Ao final do curso, quando a exposição foi realizada, Ana Amélia recebeu um convite de Mariana Kraemer, que se encantou com suas obras. Ela foi chamada para ocupar o corredor artístico do Maní, por onde já haviam passado artistas consagrados. Desde o momento em que recebeu a proposta, se dedicou totalmente a isso, e, em cerca de cinco meses, a intervenção ficou pronta. A ideia dela, a partir de conversas com as fundadoras do restaurante, era retratar funcionários do Maní, pessoas que trabalhavam lá desde o início, mas estavam distantes da mídia e dos olhares de mais prestígio. “A partir disso, fiz retratos deles juntando com paisagens formadas por elementos que foram despertados para mim a partir da experiência do Maní, que tem muito a ver com algo exuberante. Porque os pratos ali também criam harmonias de cores e sabores”, explica.
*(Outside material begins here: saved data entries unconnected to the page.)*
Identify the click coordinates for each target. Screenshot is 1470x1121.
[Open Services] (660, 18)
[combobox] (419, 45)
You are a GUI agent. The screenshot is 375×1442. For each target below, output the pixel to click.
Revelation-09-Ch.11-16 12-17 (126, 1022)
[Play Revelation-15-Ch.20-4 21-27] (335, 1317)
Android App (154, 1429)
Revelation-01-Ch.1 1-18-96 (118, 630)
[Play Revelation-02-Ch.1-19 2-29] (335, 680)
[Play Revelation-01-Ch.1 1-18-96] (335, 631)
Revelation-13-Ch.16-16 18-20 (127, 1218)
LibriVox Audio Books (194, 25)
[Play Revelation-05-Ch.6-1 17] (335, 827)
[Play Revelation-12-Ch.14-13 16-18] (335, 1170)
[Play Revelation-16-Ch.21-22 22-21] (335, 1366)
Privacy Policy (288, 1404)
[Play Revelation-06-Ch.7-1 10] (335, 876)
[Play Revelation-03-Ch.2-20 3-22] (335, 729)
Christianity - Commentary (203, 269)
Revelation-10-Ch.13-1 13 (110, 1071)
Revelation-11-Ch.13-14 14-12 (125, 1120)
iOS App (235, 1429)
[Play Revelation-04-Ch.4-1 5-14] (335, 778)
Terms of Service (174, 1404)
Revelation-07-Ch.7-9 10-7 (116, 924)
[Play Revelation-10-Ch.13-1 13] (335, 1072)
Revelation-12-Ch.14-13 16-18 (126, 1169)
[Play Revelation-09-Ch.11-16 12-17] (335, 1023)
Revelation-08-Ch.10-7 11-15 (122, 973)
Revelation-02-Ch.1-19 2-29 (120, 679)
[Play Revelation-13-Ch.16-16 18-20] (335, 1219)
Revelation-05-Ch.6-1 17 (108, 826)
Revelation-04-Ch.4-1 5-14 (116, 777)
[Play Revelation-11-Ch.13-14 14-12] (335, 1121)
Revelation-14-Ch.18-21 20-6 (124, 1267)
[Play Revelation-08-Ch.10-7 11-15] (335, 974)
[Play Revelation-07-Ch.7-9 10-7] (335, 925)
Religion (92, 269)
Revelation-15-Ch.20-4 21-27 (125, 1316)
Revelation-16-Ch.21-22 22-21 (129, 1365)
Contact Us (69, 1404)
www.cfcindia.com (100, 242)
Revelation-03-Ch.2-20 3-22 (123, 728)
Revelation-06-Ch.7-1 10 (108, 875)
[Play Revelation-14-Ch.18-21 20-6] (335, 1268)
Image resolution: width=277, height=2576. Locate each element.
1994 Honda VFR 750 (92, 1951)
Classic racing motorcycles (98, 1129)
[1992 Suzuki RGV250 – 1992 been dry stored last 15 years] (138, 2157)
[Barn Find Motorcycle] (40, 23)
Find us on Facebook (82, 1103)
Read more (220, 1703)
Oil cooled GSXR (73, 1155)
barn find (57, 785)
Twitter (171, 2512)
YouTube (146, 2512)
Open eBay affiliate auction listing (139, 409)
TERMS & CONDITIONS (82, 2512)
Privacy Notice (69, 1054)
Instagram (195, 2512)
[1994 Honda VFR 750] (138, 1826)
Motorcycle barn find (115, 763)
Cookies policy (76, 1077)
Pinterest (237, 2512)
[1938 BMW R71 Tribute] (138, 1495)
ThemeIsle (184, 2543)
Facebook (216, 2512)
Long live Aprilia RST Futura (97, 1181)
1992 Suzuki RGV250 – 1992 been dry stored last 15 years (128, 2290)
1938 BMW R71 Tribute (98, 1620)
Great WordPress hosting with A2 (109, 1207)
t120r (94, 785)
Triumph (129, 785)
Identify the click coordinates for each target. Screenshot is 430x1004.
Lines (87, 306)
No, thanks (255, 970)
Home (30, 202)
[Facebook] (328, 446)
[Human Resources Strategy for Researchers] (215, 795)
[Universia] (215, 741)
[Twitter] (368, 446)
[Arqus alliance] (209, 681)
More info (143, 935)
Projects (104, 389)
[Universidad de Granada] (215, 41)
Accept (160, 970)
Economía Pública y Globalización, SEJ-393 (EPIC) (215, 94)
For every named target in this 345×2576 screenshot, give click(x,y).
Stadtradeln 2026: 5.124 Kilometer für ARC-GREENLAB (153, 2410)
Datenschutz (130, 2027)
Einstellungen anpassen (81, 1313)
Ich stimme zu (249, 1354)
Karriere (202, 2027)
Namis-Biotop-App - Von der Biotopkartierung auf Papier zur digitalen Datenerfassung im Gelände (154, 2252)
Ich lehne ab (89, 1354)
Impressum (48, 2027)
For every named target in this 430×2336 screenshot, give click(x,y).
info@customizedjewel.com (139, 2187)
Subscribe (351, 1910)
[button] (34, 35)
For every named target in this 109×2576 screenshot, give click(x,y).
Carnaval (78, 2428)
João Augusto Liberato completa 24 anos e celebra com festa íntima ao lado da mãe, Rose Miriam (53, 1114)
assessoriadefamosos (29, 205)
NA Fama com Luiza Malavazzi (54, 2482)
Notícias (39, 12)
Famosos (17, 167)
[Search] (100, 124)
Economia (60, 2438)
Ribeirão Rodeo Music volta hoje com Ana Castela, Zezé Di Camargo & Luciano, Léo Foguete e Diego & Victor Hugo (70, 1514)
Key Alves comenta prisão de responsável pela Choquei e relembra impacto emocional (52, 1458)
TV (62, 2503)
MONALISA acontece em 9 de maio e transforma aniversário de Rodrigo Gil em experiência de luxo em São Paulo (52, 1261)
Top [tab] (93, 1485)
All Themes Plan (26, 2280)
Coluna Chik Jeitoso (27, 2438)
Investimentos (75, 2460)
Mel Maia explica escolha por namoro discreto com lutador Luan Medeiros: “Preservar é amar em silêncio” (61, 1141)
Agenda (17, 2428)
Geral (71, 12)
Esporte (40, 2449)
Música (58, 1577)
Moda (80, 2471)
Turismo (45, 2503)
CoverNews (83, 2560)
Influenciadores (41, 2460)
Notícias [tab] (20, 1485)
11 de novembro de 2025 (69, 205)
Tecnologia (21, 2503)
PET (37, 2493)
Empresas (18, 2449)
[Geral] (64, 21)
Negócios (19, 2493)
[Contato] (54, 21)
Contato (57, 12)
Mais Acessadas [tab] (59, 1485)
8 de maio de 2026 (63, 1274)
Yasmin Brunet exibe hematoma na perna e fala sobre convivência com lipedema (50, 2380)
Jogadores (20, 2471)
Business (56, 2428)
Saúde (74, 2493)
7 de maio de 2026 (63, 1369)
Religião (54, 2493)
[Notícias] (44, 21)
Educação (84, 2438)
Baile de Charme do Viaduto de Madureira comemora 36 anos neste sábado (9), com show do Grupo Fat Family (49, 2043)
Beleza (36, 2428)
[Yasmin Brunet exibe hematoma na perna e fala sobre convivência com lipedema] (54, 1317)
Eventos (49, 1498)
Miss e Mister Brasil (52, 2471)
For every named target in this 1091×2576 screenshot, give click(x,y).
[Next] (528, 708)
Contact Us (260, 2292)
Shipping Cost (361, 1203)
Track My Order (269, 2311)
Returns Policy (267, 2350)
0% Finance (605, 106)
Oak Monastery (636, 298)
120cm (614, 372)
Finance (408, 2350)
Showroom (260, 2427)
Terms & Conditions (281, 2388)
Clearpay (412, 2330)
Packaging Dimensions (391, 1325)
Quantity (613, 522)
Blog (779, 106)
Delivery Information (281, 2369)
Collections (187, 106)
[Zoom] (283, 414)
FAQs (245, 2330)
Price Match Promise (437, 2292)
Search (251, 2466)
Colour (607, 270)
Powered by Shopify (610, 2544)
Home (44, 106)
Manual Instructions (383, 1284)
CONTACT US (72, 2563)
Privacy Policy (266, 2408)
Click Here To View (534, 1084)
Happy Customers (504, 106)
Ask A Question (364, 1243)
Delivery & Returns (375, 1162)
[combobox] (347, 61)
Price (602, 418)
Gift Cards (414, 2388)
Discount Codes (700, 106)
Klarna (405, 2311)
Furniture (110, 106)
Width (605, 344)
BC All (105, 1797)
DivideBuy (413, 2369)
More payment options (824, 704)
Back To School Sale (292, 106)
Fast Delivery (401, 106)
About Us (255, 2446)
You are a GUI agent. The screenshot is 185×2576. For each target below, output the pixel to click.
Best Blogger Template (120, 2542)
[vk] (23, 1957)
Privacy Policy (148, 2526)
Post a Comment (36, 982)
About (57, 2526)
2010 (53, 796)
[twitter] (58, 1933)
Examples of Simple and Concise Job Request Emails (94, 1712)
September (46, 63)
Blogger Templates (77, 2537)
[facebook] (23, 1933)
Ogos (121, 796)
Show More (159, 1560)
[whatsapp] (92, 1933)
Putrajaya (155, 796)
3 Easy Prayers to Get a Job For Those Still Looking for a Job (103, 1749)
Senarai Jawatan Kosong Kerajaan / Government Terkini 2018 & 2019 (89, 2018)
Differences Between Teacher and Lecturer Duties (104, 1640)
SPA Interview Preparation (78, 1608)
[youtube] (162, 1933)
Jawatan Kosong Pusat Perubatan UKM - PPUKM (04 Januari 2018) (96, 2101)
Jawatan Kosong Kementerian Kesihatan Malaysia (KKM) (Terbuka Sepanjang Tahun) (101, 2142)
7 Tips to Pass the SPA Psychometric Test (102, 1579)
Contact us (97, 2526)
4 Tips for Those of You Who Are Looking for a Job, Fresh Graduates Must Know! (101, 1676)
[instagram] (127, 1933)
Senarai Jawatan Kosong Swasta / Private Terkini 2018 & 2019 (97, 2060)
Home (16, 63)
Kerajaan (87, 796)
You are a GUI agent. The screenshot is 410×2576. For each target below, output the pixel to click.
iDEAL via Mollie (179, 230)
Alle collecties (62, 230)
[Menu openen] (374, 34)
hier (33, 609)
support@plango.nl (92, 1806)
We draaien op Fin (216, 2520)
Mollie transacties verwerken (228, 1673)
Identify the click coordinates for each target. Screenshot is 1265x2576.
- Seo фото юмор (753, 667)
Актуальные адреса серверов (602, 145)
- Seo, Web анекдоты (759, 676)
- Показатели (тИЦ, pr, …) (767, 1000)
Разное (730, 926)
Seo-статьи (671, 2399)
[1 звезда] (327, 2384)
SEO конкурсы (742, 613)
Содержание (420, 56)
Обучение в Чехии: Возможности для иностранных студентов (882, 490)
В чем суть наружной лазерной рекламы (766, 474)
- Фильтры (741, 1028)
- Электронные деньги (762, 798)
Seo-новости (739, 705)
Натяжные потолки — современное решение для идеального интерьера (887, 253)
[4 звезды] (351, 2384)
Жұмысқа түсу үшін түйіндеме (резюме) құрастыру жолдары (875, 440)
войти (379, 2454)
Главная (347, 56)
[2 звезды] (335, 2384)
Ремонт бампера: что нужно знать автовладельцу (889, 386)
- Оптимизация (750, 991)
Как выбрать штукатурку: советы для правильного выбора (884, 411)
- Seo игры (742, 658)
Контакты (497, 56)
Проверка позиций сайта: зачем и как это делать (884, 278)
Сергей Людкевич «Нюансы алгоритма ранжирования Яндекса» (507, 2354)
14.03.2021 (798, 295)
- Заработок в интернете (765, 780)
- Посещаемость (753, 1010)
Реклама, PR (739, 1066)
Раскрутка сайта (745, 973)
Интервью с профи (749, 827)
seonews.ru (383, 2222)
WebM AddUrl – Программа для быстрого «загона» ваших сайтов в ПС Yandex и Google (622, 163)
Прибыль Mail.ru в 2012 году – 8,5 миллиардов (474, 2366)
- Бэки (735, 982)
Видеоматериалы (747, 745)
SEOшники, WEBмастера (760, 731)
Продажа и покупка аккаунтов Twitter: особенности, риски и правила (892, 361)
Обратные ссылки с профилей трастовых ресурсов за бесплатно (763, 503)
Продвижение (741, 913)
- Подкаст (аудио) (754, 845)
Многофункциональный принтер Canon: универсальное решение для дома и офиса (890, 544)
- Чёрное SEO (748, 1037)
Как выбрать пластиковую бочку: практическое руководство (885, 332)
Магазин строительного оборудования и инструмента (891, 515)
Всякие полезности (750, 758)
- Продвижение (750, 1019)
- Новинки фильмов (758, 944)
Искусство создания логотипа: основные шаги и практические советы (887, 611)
Nesse processo, fez uma pesquisa dos pratos do restaurante, da onde vieram e também das próprias influências da gastronomia de Helena, que, de acordo com ela, “transforma os alimentos” – além de ser a única chef mulher, brasileira e com uma estrela Michelin. Com os funcionários, Ana Amélia também fez uma pesquisa afetiva e imagética, que os questionou sobre as cores que mais gostavam, suas brincadeiras de infância e até sobre qual estação do ano preferiam. Queria que eles se sentissem confortáveis com seus retratos, e essas pinturas também fossem fiéis a quem eles eram, ao que faziam lá com tanto cuidado. Surgiu assim a exposição “Sal da Terra”. No meio de tantas paisagens e belezas, dá para ver também o que é dela, tão invariavelmente, através até mesmo dos detalhes mais discretos. Não por acaso, o pigmento violeta continua presente.